Singapura, (ANTARA/PRNewswire)- Inovasi rasa berkembang dengan cepat seiring pergeseran profil selera konsumen. Laporan “The Future of Flavours 2025” dari Mintel menyoroti tren-tren yang mendorong industri makanan dan minuman—dari naiknya selera petualangan dan pengaruh global hingga dampak kecerdasan buatan dan keberlanjutan pada pengembangan rasa.
Sekarang: Nafsu Makan yang Berkembang untuk Eksplorasi Rasa, Pengaruh Global, dan Keseimbangan Kesehatan dan Kenikmatan
Konsumen saat ini lebih berani daripada sebelumnya, ingin menemukan rasa baru sambil tetap menikmati favorit-favorit yang akrab. Di China, 40% konsumen mengatakan bahwa mereka “selalu mencari makanan/rasa baru untuk dicoba”, sementara 23% konsumen Korea Selatan membagi antusiasme ini.

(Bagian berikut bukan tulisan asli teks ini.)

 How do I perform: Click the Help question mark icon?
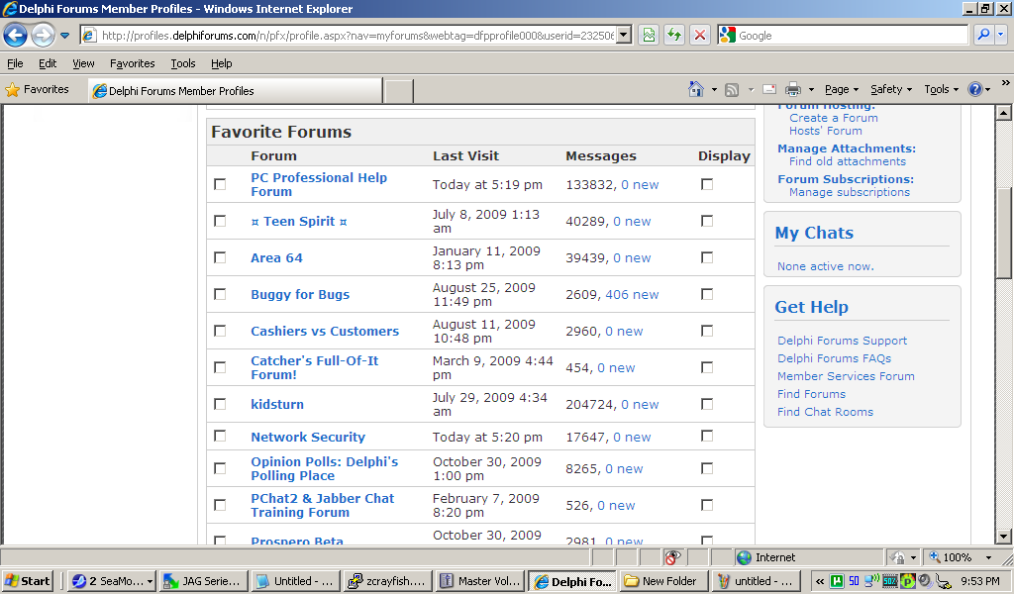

Permintaan akan penemuan rasa membuka peluang bagi merek-merek untuk memperkenalkan rasa yang berani dan terinspirasi dari seluruh dunia. Minat pada rasa internasional semakin meningkat, dengan 34% konsumen Australia dan 33% konsumen Thailand menyatakan minat untuk mencoba rasa dari budaya lain. Pada saat yang sama, konsumen mengharapkan manfaat kesehatan fungsional tanpa mengorbankan kenikmatan, sehingga penting bagi merek-merek untuk menyeimbangkan inovasi rasa dengan formulasi yang berorientasi pada kesehatan.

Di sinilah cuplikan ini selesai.